→ **Requirement**
For each entry, output its words exactly and leave any picture behind.

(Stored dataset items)

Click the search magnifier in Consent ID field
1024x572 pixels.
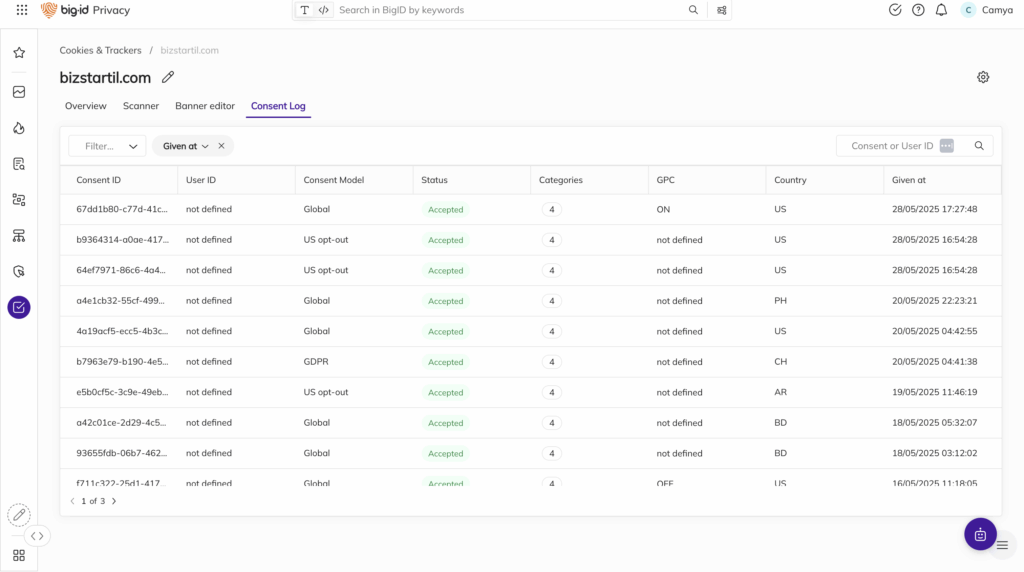point(979,146)
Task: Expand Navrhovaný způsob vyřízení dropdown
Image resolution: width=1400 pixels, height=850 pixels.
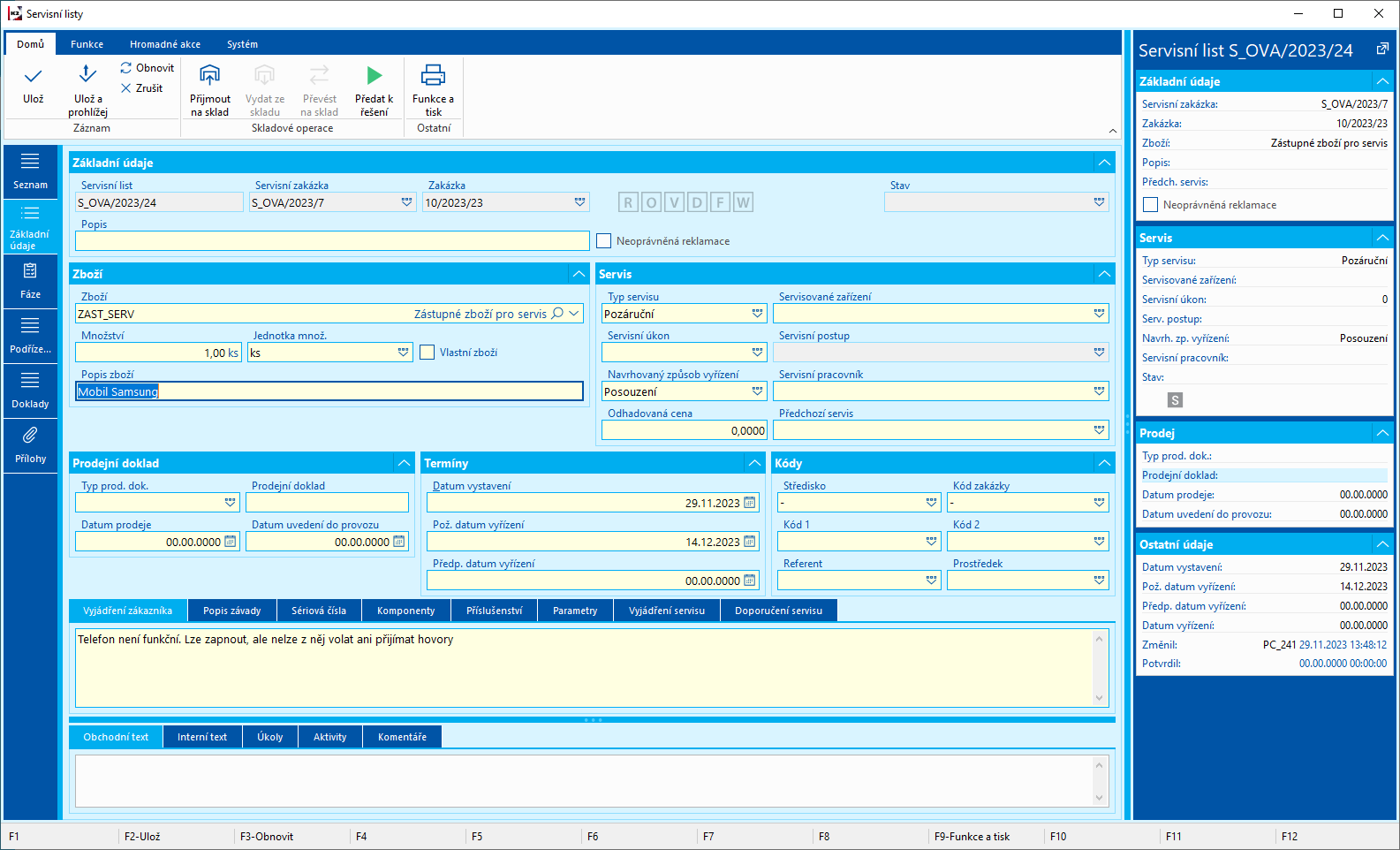Action: tap(757, 391)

→ **Answer box**
Click the search magnifier in Consent ID field
1024x572 pixels.
point(979,146)
Task: Expand Navrhovaný způsob vyřízení dropdown
Image resolution: width=1400 pixels, height=850 pixels.
Action: tap(757, 391)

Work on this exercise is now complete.